***** EXERCISE DATA

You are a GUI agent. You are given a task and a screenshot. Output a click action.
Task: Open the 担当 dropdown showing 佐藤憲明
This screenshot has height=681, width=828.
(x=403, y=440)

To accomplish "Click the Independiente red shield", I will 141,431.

**********
***** EXERCISE DATA

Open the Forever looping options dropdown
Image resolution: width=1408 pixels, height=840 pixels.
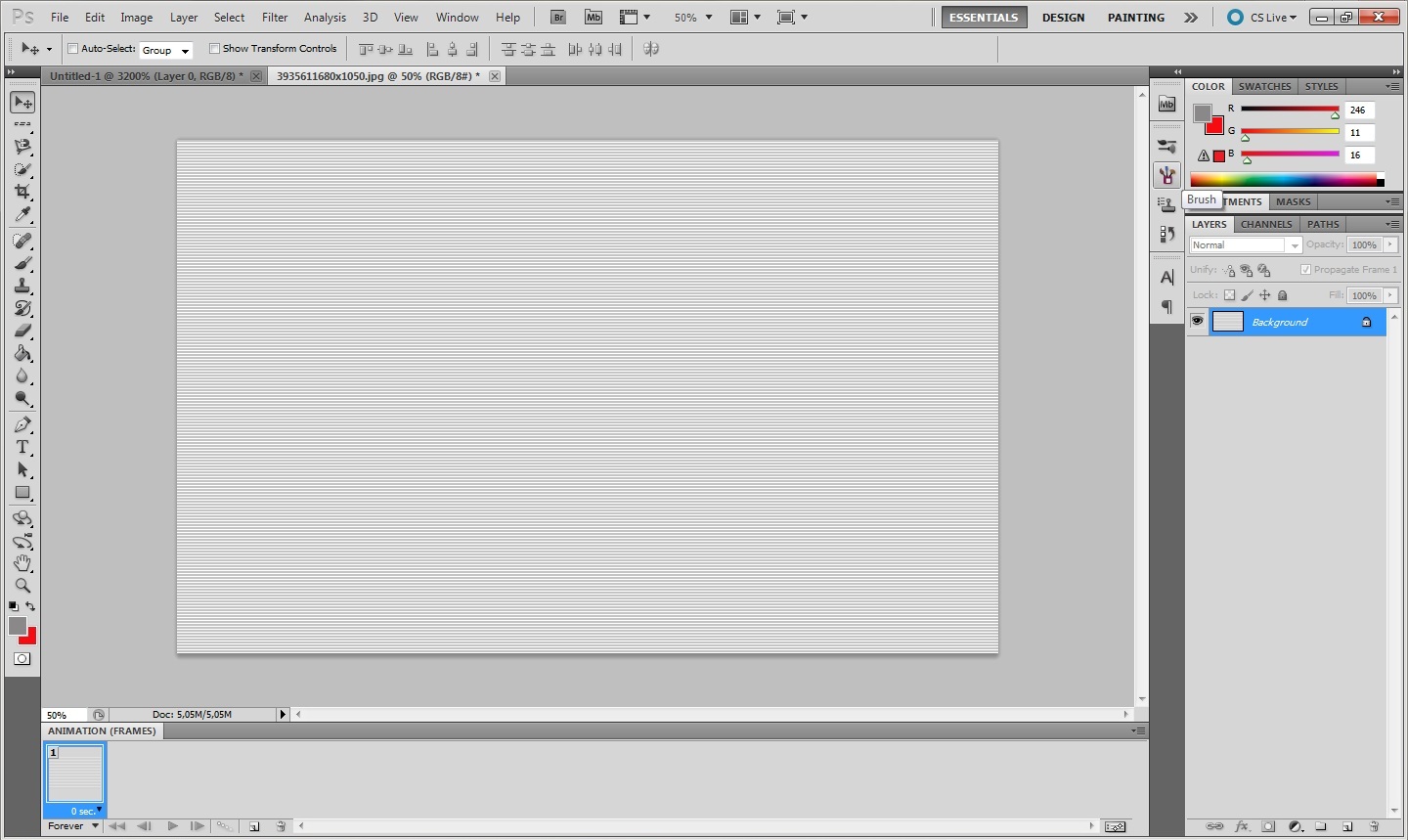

**********
***** EXERCISE DATA

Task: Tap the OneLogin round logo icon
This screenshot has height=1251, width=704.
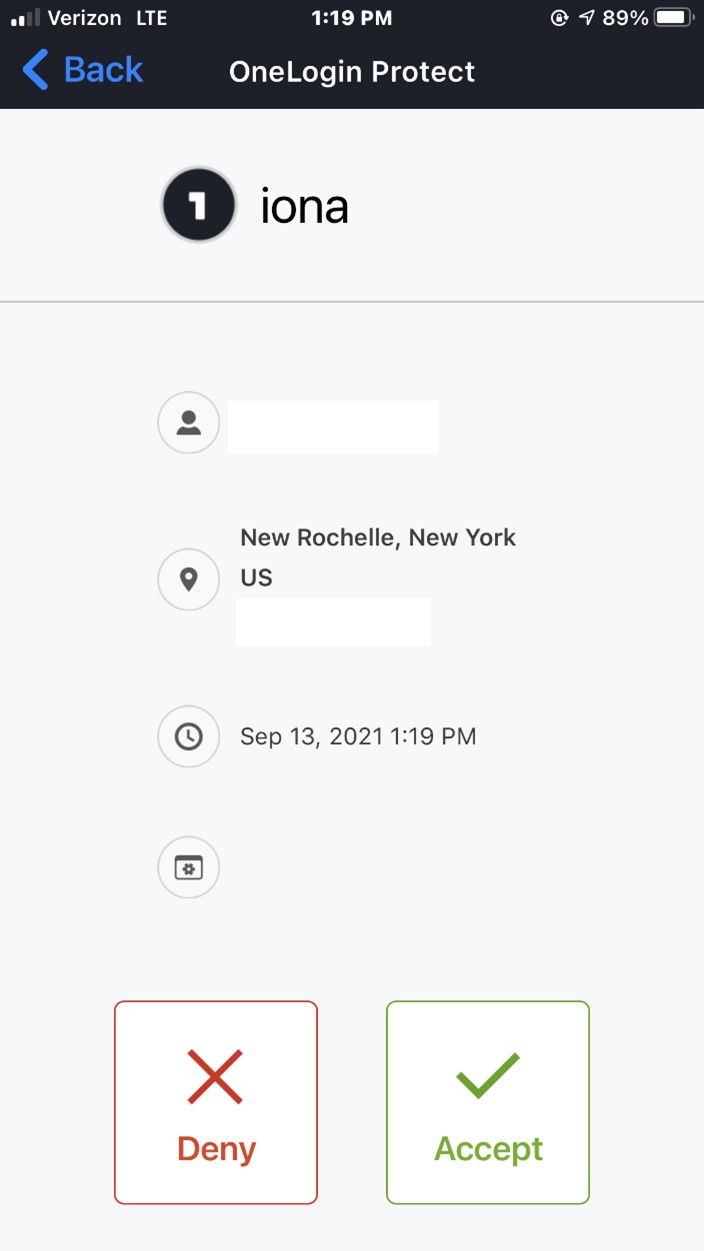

**********

* WHAT TO DO: In the data above, find the line with "Open the Forever looping options dropdown" and the line with "Image resolution: width=1408". Retype both, plus every line between them, exactly.

* OUTPUT FOR THIS TASK:
Open the Forever looping options dropdown
Image resolution: width=1408 pixels, height=840 pixels.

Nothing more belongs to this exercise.